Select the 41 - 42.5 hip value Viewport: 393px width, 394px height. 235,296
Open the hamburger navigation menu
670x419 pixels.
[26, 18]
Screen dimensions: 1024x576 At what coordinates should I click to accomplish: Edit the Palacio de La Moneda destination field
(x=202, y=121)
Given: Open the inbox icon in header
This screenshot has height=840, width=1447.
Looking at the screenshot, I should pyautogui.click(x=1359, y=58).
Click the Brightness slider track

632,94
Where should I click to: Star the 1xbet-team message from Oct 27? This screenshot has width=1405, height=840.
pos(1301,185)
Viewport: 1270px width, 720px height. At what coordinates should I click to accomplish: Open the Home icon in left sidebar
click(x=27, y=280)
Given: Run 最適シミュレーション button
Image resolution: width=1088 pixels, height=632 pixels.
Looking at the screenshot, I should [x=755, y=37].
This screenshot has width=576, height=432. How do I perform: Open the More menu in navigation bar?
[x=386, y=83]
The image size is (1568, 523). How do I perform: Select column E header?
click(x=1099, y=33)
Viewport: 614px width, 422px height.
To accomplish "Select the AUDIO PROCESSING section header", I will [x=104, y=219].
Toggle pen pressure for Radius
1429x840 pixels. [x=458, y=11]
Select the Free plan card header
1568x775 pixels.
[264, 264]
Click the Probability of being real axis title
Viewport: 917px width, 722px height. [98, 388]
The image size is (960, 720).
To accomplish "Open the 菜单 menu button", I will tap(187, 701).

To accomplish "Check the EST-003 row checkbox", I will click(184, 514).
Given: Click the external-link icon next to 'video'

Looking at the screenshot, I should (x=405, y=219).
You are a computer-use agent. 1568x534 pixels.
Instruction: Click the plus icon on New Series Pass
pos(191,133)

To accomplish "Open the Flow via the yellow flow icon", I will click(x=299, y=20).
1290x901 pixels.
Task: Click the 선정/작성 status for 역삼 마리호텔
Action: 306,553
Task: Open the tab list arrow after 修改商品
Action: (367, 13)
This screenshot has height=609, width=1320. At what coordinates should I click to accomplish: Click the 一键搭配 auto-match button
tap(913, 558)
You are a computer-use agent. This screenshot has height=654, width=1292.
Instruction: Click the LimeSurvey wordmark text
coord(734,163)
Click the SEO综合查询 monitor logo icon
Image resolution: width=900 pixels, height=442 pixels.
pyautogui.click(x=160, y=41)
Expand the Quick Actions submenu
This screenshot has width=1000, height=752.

→ The task: Look through the entries above. Copy out every line holding the word "agent".

→ Exercise response:
You are a computer-use agent. 1568x534 pixels.
You are a computer-use agent. This screenshot has height=654, width=1292.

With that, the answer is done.